In the court of Hrothgar, the number of brave warriors ever grew smaller. One man only had witnessed the terrible slaughter of one of those black nights and yet had kept his life. He was a bard—a scald—and from the land where he had seen such grim horror, he fled to the land of the Goths, and there, in the court of the king, he sang the gloomy tale of the never-ending slaughter of noble warriors by the foul Grendel of the fens and moors.

Beowulf listened, enthralled, to his song.
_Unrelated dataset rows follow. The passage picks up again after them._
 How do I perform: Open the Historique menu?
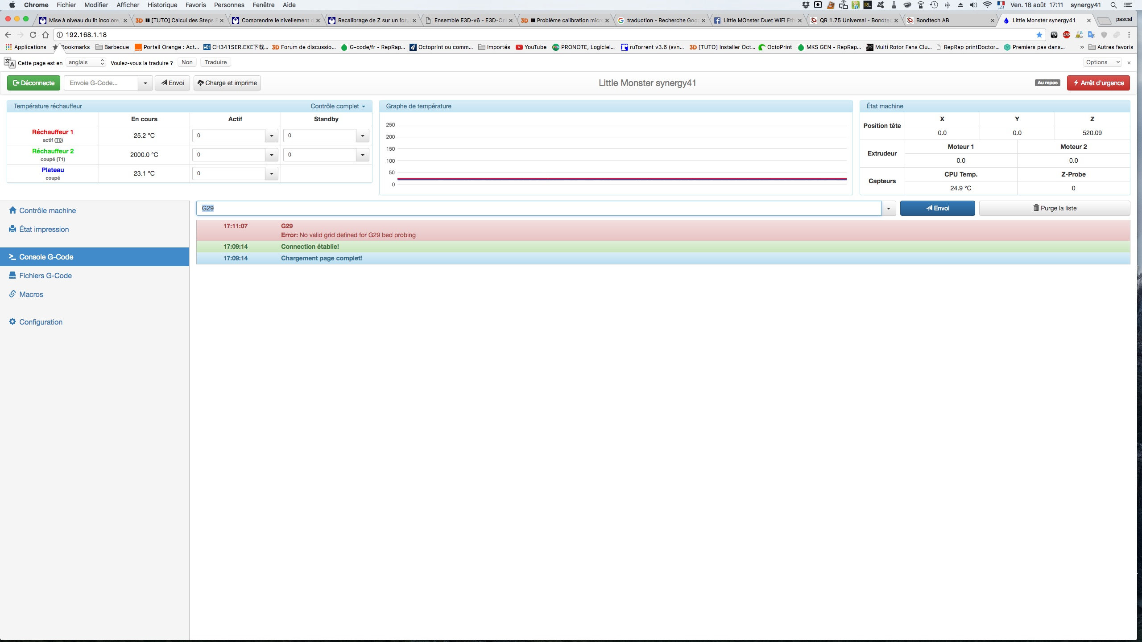pos(162,5)
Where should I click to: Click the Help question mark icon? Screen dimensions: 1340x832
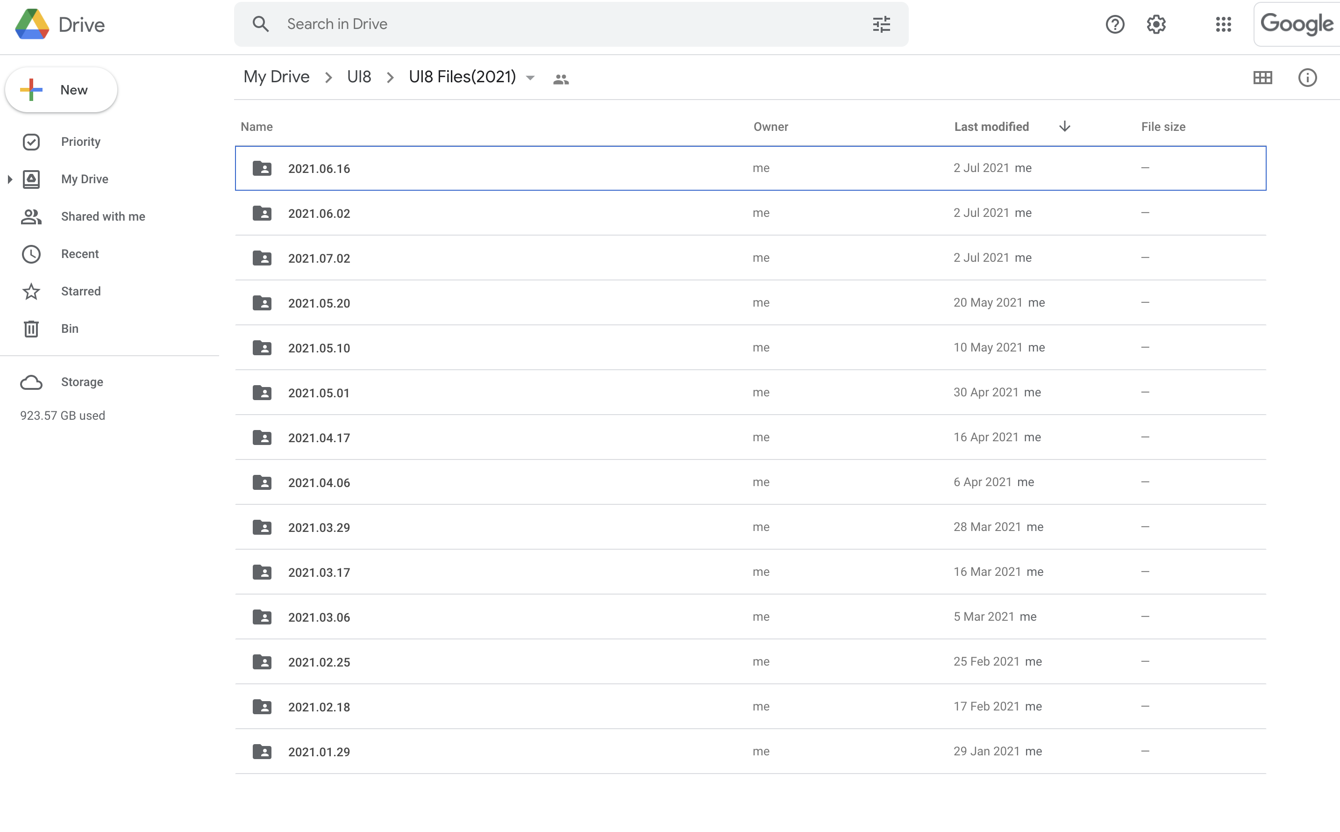pos(1114,24)
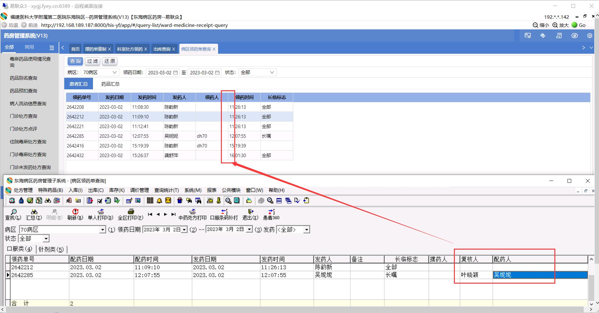Click the 全区打印(P) printer icon

pyautogui.click(x=131, y=212)
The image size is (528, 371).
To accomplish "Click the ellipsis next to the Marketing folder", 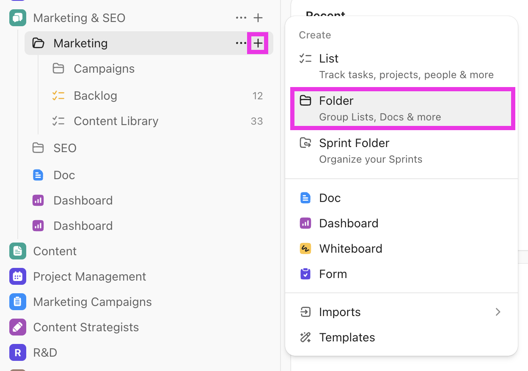I will coord(241,43).
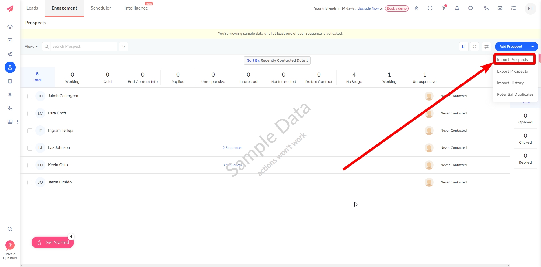Expand the Views dropdown
Screen dimensions: 541x267
click(31, 47)
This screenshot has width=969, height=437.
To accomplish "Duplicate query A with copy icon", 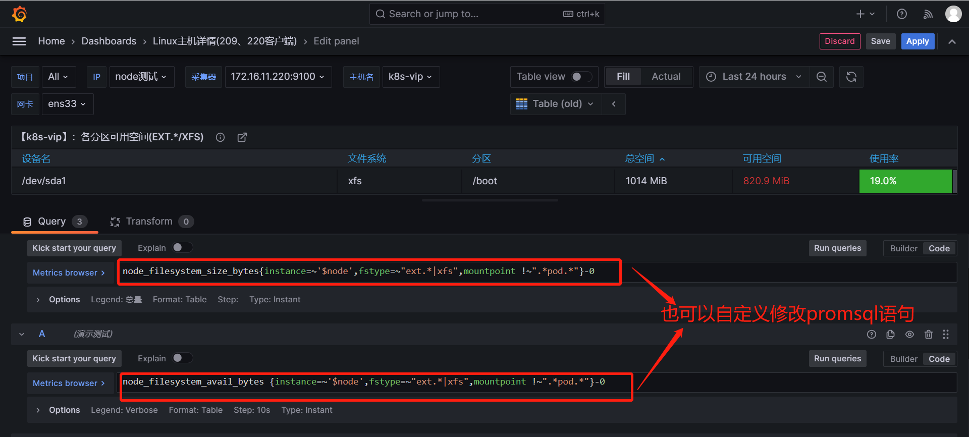I will tap(890, 334).
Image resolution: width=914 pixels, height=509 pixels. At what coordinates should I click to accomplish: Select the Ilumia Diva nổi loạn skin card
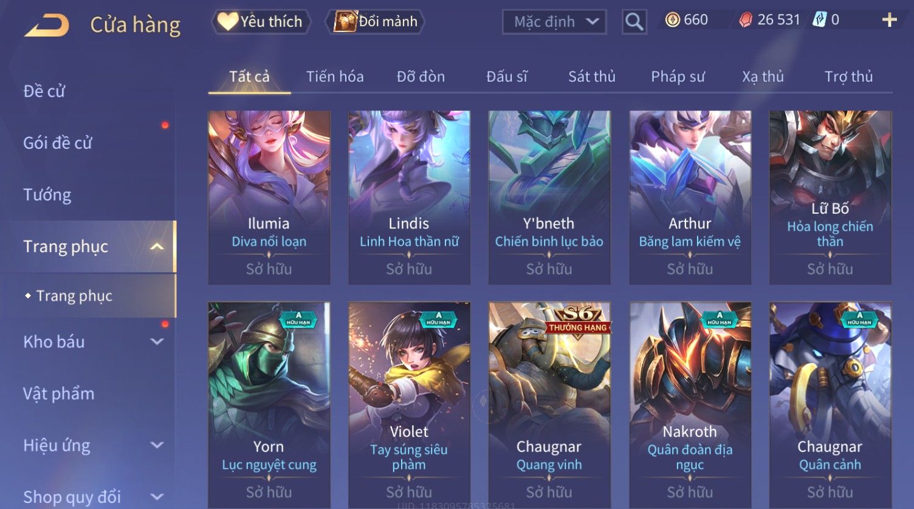[x=269, y=197]
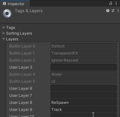Click the Tags & Layers title text
Viewport: 120px width, 117px height.
click(29, 11)
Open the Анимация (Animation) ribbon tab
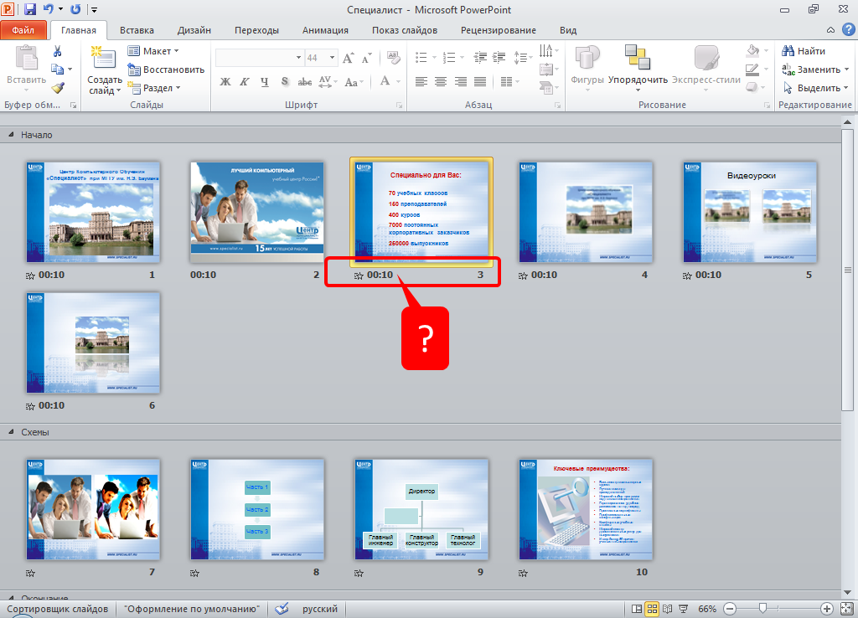 (x=325, y=30)
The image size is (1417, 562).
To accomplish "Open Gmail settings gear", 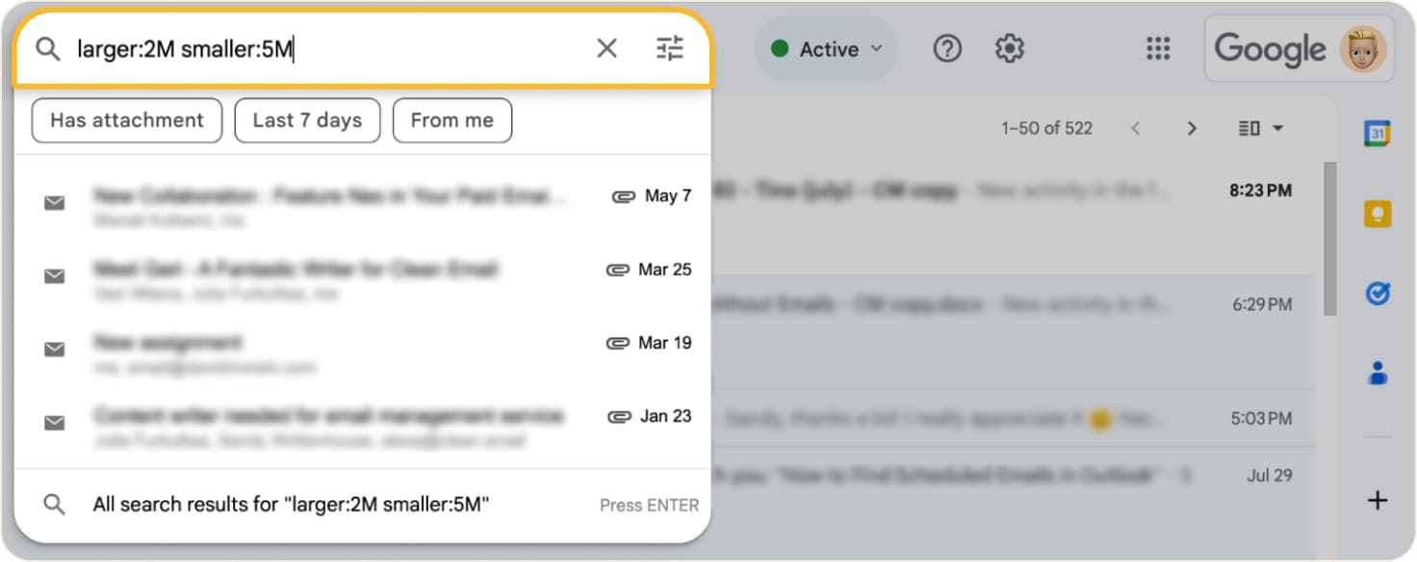I will pyautogui.click(x=1009, y=47).
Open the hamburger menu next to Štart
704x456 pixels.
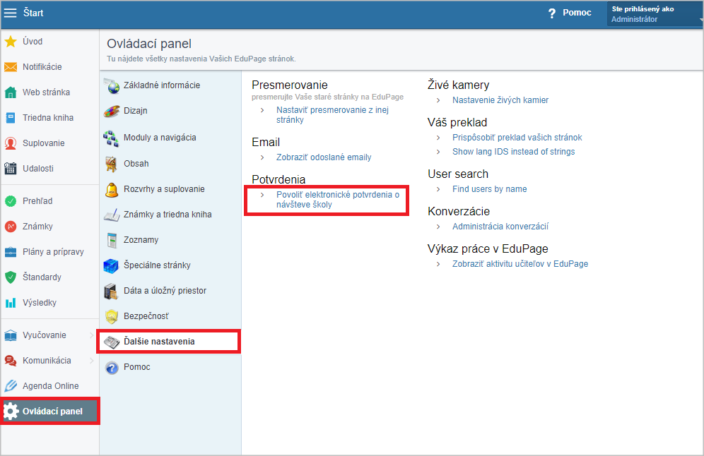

But those who knew him saw his eyes gleam as the good steel blade of a sword gleams when it is drawn for battle, and when he asked his uncle to allow him to go to the land of the Danes and slay this filthy thing, his uncle smiled, with no surprise, and was very well content.

So it came to pass that Beowulf, in his black-prowed ship, with fourteen trusty followers, set sail from Gothland for the kingdom of Hrothgar.

The warden of the Danish coast was riding his rounds one morning when he beheld from the white cliffs a strange war-vessel making for the shore. Skilfully the men on board her ran her through the surf, and beached her in a little creek between the cliffs, and made her fast to a rock by stout cables. Only for a little time the valiant warden watched them from afar, and then, one man against fifteen, he rode quickly down and challenged the warriors.

“What are ye warlike men wielding bright weapons,

Wearing grey corselets and boar-adorned helmets,

Who o’er the water-paths come with your foaming keel

Ploughing the ocean surge? I was appointed

Warden of Denmark’s shores; watch hold I by the wave

That on this Danish coast no deadly enemy

Leading troops over sea should land to injure.

None have here landed yet more frankly coming

Than this fair company: and yet ye answer not

The password of warriors, and customs of kinsmen.

Ne’er have mine eyes beheld a mightier warrior,

An earl more lordly than is he the chief of you;

He is no common man; if looks belie him not,

He is a hero bold, worthily weaponed.

Anon must I know of you kindred and country,

Lest ye of spies should go free on our Danish soil.

Now ye men from afar, sailing the surging sea,

Have heard my earnest thought: best is a quick reply,

That I may swiftly know whence ye have hither come.”

Then Beowulf, with fearless eyes, gazed in the face of the warden and told him simply and unboastfully who he was, from whence he came, and what was his errand. He had come as the nation’s deliverer, to slay the thing that

“Cometh in dark of night, sateth his secret hate,

Worketh through fearsome awe, slaughter and shame.”

With joy the warden heard his noble words.

“My men shall beach your ship,” he said, “and make her fast with a barrier of oars against the greedy tide. Come with me to the king.”

It was a gallant band that strode into Heorot, where sat the old king, gloom overshadowing his soul. And fit leader for a band of heroes was Beowulf, a giant figure in ring-mail, spear and shield gleaming in his hand, and by his side the mighty sword, Nägeling. To Hrothgar, as to the warden, Beowulf told the reason of his coming, and hope began again to live in the heart of the king.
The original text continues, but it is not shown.